The Architecture of Belfast
1) The City Hall
The Belfast City Hall is gorgeous. Surrounded by tourists (for good reason) and an incredible building. It’s a must-see in the city.
You could also visit the Parliament Building in Belfast which is out with the City Centre. I didn’t have time to visit it but it looks wonderful.
2) The Europa Hotel
The Europa Hotel
The only reasons I knew to visit this building was thanks to one of the wonderful guides at the Victoria Square Dome who recommended I go and see the Europa Hotel (because I mentioned I wanted to see the Grand Opera House) because it has a very interesting history: during the Troubles, it had the amazing record of being the most bombed hotel in Europe!
3) The Grand Opera House
The Grand Opera House
Next door to the Europa is the beautiful Grand Opera House. I love the design of the building and it stands out a mile away on Great Victoria Street.
4) Henry Cooke Statue With John Bell House Behind
6. Victoria Square Shopping Centre: ‘The Dome’
The Shopping Centre With The Amazing Dome
If you visit Belfast then you must see this. In the centre of the city is Victoria Shopping Centre and at the top of the centre is an awe-inspiring glass dome which offers 360 degree views around the entire city. Not only that, but the Dome is staffed by 2 guides who will help you with your visit by recommending things to see and pointing our highlights on the skyline.
It’s also completely FREE.
Places to Eat
As you’d expect, Belfast has a bountiful supply of wonderful restaurants serving traditional Irish food and just about everything else you can imagine. I checked the usual places, TripAdvisor has a great ‘top ten’ list of places to eat, the BBC has a guide and Google throws up a million results. The choice really is up to you! As for me, I Tweeted asking for suggestions for somewhere nice to eat and Emma from the blog ‘More Than London‘ sent me a link to her guide to places to eat in the city and ‘Yardbird‘ caught my eye so that’s what I decided on.

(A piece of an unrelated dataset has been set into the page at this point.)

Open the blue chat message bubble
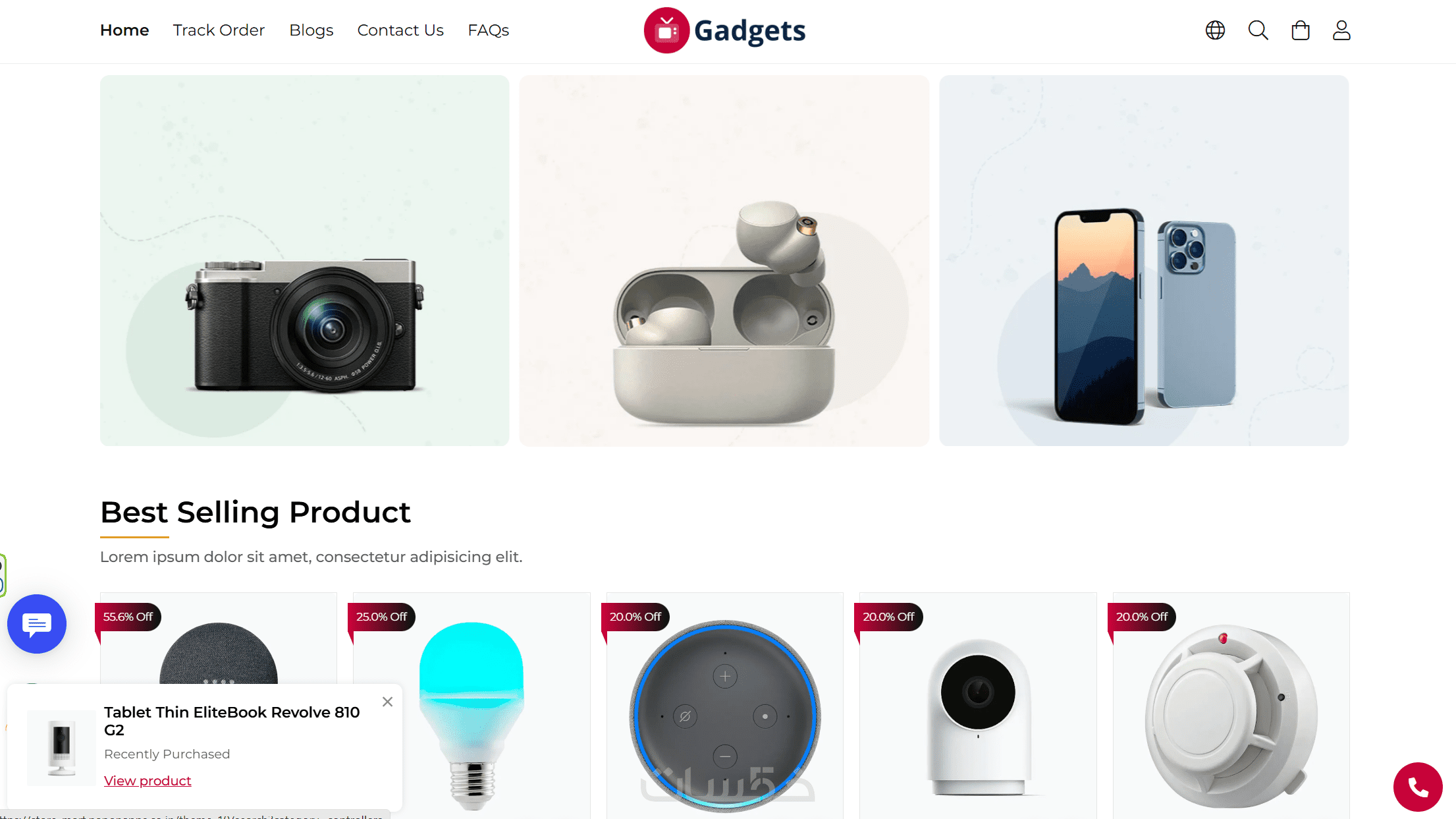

A trendy bar hidden down a small side street called Hill Street in the city centre. It has a stunning mural outside and once you head upstairs you will find a wonderful chicken restaurant. I had a quarter of chicken & chips with a large cider to wash it down (It IS Ireland after all).
It was delicious.
I Just Love The Vibe of Yardbird
I was blown away by Belfast at the end of my visit. I had expected an industrial town with an important museum and what I got was one of the most aesthetically-pleasing cities I’ve ever been to with a wealth of things to see and do. The fact it was easier to get to than Aberdeen or Inverness was remarkable to me. Titanic Belfast is one of the best museums I have ever seen, HMS Caroline was a wonderfully unique ship to see.
Don’t think of ‘Troubles’.
Think of a city that is as vibrant, trendy and easy to stroll around as any I have ever been to.